Still, when air bounced against rock it was Nereo’s force that made it bounce. Once an air particle actually made contact with something, the luxagens within couldn’t hide themselves completely. So it wasn’t
inconceivable
that orthogonal rock could react differently to air built from positive luxagens than it would to its own, presumably innocuous, swapped version. Let everyone on the
Gnat
and the
Peerless
share the blame, then, for failing to imagine that possibility.

Carla hadn’t thought to try to get a spectrum of the flames their spilt air had summoned, but she’d have bet anything that the same dominant spectral line as they’d seen before would have been present. Every mineral’s structure was complicated in a different way, and even a particle of air had its own elaborate geometry, but that one line screamed simplicity.

What was the UV frequency?
she wrote.

Ivo gave her the wavelength.

No, the frequency.

I have no idea
, he replied. His spectrograph was calibrated for wavelengths; it was the convention among chemists to express all their results in those terms.

You can’t work it out?
Carla wasn’t so rattled that she couldn’t do it herself, but she wanted to keep Ivo engaged.

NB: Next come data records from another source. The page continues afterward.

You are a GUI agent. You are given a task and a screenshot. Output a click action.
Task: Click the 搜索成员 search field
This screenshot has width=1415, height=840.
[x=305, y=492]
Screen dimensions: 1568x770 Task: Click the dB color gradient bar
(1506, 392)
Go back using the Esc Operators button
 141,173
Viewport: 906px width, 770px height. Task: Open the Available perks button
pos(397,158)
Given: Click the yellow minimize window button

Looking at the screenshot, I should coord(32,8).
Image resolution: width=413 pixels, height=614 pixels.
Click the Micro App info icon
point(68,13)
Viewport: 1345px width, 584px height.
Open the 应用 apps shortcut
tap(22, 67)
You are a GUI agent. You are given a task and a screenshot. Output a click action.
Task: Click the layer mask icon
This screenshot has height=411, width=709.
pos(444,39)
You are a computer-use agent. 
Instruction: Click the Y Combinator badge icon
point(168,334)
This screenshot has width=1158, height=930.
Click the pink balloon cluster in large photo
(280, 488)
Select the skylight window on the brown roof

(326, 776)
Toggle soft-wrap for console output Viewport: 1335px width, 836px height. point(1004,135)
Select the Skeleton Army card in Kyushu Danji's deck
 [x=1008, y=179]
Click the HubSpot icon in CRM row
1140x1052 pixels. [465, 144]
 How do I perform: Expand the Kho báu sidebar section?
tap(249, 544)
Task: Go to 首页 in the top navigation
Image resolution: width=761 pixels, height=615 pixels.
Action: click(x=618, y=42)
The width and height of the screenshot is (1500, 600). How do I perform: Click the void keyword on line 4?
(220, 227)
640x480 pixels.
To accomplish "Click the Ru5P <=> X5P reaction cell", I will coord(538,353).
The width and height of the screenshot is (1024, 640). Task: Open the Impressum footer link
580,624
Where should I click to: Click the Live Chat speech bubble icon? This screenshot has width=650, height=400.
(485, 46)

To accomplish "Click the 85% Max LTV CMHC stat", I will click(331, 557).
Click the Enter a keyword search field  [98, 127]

He humored her, carrying out the calculations on the patch of skin they shared. The spectral line’s wavelength wasn’t much greater than the minimum wavelength of light. Yalda’s formula put the frequency at near enough to three tenths the maximum; Ivo dutifully multiplied this out to get roughly a dozen and three generoso-cycles per pause.

Carla didn’t care about the final number; it must have been nice for the ancestors that a “pause” was a convenient fraction of the rotational period of the home world, but it had no bearing on anything else in the cosmos. All the real physics was in the pure ratios of numbers, untouched by the whims of history and convention.